Friendship Day, we called it. And friendship bands were what we made. I don't know who or what started the tradition, but it is something all of us have fallen in line with, if only for a year. I remember my year. It was Class 6 or earlier because Moni was still visiting us and we hadn't moved to the new house. Our art projects were always innovative, and one day Moni suggested we make friendship bands. She bought boxes of anchor thread and showed me how to combine two colours, double the length of thread, put one loop over your extended big toe, and begin to twist. You twisted till the whole length of thread looked like a tightly wound spring, then you doubled it again, at which it would coil into itself and look like what is called 'gold braid' on uniforms, though it wasn't braid at all. I was pleased, both with the process, and with the pile of very unique looking friendship bands I soon had. I liked them so much I didn't really want to give them away. It was maybe the first time I'd done that sort of thing.
In school, it was simple quid pro quo. Anybody you gave a friendship band to would give you one; anybody who gave you one you would have to give one to, no matter how strange or not-a-friend that girl was. Who knows what motivated girls to give away what they had made to other girls whom they didn't even much care about. But you had to, you were bound to, respect that arbitrary choice. So some of my beautiful bands ended up with people I didn't want to give them to, and I worried privately about whether they would really appreciate the craftsmanship. The genius of the whole system, though, was that at the end of the day, you would end up with exactly the same number of friendship bands as you'd initially made, from a wide spectrum of classmates-friends-acquaintances. They'd be knotted hastily around your wrist, your forearm, sometimes around fingers, and some girls had the remarkable ability to remember which came from whom. Purple-and-black from so-and-so, red-and-green-Chrismassy from the-other, lemon-yellow-sky-blue-white from what's-her-name. At home, the knots would be hard to unravel, and sometimes you'd have to get a pair of scissors and cut through the most obstinate ones. I regretted having to do that. I'd put the jumble of brilliant silk, wool, thread on my bed and patiently work through them, tying them into long chains that would either decorate my bag zippers until they became filthy and grey, or the desk in my room, hung like technicolour cobwebs from corner to corner.

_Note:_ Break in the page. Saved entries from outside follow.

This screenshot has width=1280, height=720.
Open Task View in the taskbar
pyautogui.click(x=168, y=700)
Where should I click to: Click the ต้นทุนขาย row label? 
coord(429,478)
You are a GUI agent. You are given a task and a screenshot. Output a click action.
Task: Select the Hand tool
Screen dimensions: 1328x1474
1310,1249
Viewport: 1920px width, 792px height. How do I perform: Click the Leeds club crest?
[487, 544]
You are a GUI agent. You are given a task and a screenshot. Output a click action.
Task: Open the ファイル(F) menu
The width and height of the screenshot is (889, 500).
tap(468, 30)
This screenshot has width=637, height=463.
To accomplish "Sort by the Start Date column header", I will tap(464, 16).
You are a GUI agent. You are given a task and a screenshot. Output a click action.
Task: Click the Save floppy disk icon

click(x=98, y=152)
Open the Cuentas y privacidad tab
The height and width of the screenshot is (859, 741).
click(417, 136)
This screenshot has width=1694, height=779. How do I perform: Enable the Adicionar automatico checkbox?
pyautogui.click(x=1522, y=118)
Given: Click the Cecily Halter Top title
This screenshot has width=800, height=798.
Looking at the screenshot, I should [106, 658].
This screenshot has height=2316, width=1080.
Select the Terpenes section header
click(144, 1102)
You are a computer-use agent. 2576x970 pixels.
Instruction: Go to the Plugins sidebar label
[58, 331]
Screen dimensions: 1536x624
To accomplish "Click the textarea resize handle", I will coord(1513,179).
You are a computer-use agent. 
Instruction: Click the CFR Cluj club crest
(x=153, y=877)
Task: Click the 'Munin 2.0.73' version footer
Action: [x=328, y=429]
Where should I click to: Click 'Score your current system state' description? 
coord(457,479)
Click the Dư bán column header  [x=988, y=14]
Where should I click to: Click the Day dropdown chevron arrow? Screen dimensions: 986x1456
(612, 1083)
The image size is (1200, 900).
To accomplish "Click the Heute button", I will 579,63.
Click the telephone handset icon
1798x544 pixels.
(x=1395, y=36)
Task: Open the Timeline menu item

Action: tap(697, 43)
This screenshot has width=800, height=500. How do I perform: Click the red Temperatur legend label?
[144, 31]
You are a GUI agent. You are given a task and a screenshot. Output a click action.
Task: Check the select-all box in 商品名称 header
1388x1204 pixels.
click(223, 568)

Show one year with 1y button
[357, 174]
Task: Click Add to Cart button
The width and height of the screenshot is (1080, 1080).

We were too young to know about the commercialisation of friendship. No one in their right mind bought Hallmark cards. One or two of the maroos would inevitably give out store-bought rakhi-hybrid bands made of silk and sparkly beads, but we would look on these specimens with gracious pity and give them one of ours in return anyway. The thought behind the tradition wasn't very profound either. As I've said, we gave away friendship bands to girls we didn't really know, or like, to weird girls who had once maybe shared a bite of tiffin with you, or sat behind you in Third Language Hindi. It was just something you did. We didn't overrate the abstraction of friendship, or try to understand its complexities. Instead, we admired each others' forearms in Assembly behind the backs of the Prefects. Peacock would be a wet blanket about the no-accessories-that-aren't-a-part-of-school-uniform rule, but most of the teachers turned a blind eye. Because, it was just so pretty. The messy riot of colours on our arms were a subtle, brilliant rebellion against the stark white nurse uniforms. And no teacher, except perhaps T. Basu and those of her ilk, would seriously ask you to remove yours. There was usually a telltale row of coloured bands decorating their arms between wristwatch and blouse sleeve too. A conspiracy it was. A day of bending the rules for the sake of something pretty and useless. Friendship was a bright, thoughtless thing.
Friendship Day is something we are supposed to have grown out of. Now that we know about Hallmark and Archies and the big bad capitalist machine. And to an extent, we have. It is because I am more aware of how loaded the word 'friendship' is that I feel awkward when people send me the inevitable Happy-Friendship-Day texts and tag me in pictures of heart-bearing animals on Facebook. They haven't outgrown school, we think, and shake our heads. But the truth is, they have. And I have. Outgrown. We were, all of us, sitting around the table in the Wendy House once, friends and acquaintances and the weird girls from Hindi class alike, and someone must have slipped us a piece of Alice's cake because we sprouted up like beanstalks, smashing the roof and walls like towering infernos. Today we are gigantically awkward and stupid things, and the ones who remember Friendship Day are the ones with their feet still among the wreckage of the tea party. The rest of us loom outside, wondering how we'd ever been little enough to fit in there to begin with. A little sad, a little glad. A little wiser, but maybe in a way that wasn't necessary at all.